Your objective →
Copy out the following lines word for word, with nothing changed.

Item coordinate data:
.....
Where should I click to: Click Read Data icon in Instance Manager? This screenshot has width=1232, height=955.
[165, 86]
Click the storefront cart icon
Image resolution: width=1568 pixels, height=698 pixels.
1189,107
.....
Final result →
Where should I click to: Click Read Data icon in Instance Manager? This screenshot has width=1232, height=955.
[165, 86]
Click the storefront cart icon
Image resolution: width=1568 pixels, height=698 pixels.
1189,107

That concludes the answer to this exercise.